The entries are to be written out again with no differences.

Stored data:
Start of Block

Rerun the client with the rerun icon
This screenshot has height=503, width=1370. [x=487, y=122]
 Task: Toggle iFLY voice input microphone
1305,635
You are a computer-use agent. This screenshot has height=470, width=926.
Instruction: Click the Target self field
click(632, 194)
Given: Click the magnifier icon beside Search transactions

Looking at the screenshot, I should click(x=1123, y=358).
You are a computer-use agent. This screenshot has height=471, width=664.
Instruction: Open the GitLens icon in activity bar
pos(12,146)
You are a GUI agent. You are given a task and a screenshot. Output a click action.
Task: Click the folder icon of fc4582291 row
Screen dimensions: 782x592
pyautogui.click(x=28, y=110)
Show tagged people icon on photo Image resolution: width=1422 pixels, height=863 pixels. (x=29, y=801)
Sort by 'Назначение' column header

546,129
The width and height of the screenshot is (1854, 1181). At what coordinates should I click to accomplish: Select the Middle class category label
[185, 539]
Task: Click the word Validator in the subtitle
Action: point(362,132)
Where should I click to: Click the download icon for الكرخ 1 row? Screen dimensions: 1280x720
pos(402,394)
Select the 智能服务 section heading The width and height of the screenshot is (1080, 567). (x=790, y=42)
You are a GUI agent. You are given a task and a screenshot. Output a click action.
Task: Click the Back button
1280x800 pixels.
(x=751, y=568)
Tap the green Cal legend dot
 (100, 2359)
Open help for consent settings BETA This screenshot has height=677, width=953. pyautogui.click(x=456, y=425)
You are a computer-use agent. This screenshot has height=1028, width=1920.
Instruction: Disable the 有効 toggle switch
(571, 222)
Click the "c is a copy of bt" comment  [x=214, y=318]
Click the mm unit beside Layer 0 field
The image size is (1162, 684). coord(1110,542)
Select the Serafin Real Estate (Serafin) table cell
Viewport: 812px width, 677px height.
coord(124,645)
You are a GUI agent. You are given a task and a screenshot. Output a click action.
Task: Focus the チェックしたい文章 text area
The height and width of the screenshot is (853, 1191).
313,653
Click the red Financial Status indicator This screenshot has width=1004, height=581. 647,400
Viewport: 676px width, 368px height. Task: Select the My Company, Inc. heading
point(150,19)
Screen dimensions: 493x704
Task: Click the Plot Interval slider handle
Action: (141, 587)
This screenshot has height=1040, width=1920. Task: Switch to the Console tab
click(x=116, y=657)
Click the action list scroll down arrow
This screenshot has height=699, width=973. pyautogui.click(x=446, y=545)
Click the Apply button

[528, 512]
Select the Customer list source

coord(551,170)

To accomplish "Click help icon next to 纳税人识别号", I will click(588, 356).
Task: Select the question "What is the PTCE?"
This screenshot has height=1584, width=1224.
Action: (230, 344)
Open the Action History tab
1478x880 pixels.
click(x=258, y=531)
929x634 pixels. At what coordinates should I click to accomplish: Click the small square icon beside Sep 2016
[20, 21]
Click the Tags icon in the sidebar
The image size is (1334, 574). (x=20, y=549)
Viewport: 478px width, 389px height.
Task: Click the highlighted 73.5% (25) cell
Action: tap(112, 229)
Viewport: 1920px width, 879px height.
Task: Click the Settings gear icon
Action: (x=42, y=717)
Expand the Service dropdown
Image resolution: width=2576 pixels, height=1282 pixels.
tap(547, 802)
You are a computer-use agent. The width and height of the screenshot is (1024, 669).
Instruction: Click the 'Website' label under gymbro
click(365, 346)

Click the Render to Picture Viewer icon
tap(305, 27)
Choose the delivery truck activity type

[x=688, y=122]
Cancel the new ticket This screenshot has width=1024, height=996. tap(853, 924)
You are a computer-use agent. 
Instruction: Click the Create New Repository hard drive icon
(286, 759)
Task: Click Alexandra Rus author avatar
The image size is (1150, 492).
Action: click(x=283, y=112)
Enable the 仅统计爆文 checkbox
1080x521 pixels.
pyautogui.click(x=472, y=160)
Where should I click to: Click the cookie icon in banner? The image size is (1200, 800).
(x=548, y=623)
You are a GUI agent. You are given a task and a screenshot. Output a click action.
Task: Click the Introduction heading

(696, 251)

End of Block

§ **Expected output**
Rerun the client with the rerun icon
This screenshot has height=503, width=1370. [x=487, y=122]
 Task: Toggle iFLY voice input microphone
1305,635
You are a computer-use agent. This screenshot has height=470, width=926.
Instruction: Click the Target self field
click(632, 194)
Given: Click the magnifier icon beside Search transactions

Looking at the screenshot, I should click(x=1123, y=358).
You are a computer-use agent. This screenshot has height=471, width=664.
Instruction: Open the GitLens icon in activity bar
pos(12,146)
You are a GUI agent. You are given a task and a screenshot. Output a click action.
Task: Click the folder icon of fc4582291 row
Screen dimensions: 782x592
pyautogui.click(x=28, y=110)
Show tagged people icon on photo Image resolution: width=1422 pixels, height=863 pixels. (x=29, y=801)
Sort by 'Назначение' column header

546,129
The width and height of the screenshot is (1854, 1181). At what coordinates should I click to accomplish: Select the Middle class category label
[185, 539]
Task: Click the word Validator in the subtitle
Action: point(362,132)
Where should I click to: Click the download icon for الكرخ 1 row? Screen dimensions: 1280x720
pos(402,394)
Select the 智能服务 section heading The width and height of the screenshot is (1080, 567). (x=790, y=42)
You are a GUI agent. You are given a task and a screenshot. Output a click action.
Task: Click the Back button
1280x800 pixels.
(x=751, y=568)
Tap the green Cal legend dot
 (100, 2359)
Open help for consent settings BETA This screenshot has height=677, width=953. pyautogui.click(x=456, y=425)
You are a computer-use agent. This screenshot has height=1028, width=1920.
Instruction: Disable the 有効 toggle switch
(571, 222)
Click the "c is a copy of bt" comment  [x=214, y=318]
Click the mm unit beside Layer 0 field
The image size is (1162, 684). coord(1110,542)
Select the Serafin Real Estate (Serafin) table cell
Viewport: 812px width, 677px height.
coord(124,645)
You are a GUI agent. You are given a task and a screenshot. Output a click action.
Task: Focus the チェックしたい文章 text area
The height and width of the screenshot is (853, 1191).
313,653
Click the red Financial Status indicator This screenshot has width=1004, height=581. 647,400
Viewport: 676px width, 368px height. Task: Select the My Company, Inc. heading
point(150,19)
Screen dimensions: 493x704
Task: Click the Plot Interval slider handle
Action: (141, 587)
This screenshot has height=1040, width=1920. Task: Switch to the Console tab
click(x=116, y=657)
Click the action list scroll down arrow
This screenshot has height=699, width=973. pyautogui.click(x=446, y=545)
Click the Apply button

[528, 512]
Select the Customer list source

coord(551,170)

To accomplish "Click help icon next to 纳税人识别号", I will click(588, 356).
Task: Select the question "What is the PTCE?"
This screenshot has height=1584, width=1224.
Action: (230, 344)
Open the Action History tab
1478x880 pixels.
click(x=258, y=531)
929x634 pixels. At what coordinates should I click to accomplish: Click the small square icon beside Sep 2016
[20, 21]
Click the Tags icon in the sidebar
The image size is (1334, 574). (x=20, y=549)
Viewport: 478px width, 389px height.
Task: Click the highlighted 73.5% (25) cell
Action: tap(112, 229)
Viewport: 1920px width, 879px height.
Task: Click the Settings gear icon
Action: (x=42, y=717)
Expand the Service dropdown
Image resolution: width=2576 pixels, height=1282 pixels.
tap(547, 802)
You are a computer-use agent. The width and height of the screenshot is (1024, 669).
Instruction: Click the 'Website' label under gymbro
click(365, 346)

Click the Render to Picture Viewer icon
tap(305, 27)
Choose the delivery truck activity type

[x=688, y=122]
Cancel the new ticket This screenshot has width=1024, height=996. tap(853, 924)
You are a computer-use agent. 
Instruction: Click the Create New Repository hard drive icon
(286, 759)
Task: Click Alexandra Rus author avatar
The image size is (1150, 492).
Action: click(x=283, y=112)
Enable the 仅统计爆文 checkbox
1080x521 pixels.
pyautogui.click(x=472, y=160)
Where should I click to: Click the cookie icon in banner? The image size is (1200, 800).
(x=548, y=623)
You are a GUI agent. You are given a task and a screenshot. Output a click action.
Task: Click the Introduction heading

(696, 251)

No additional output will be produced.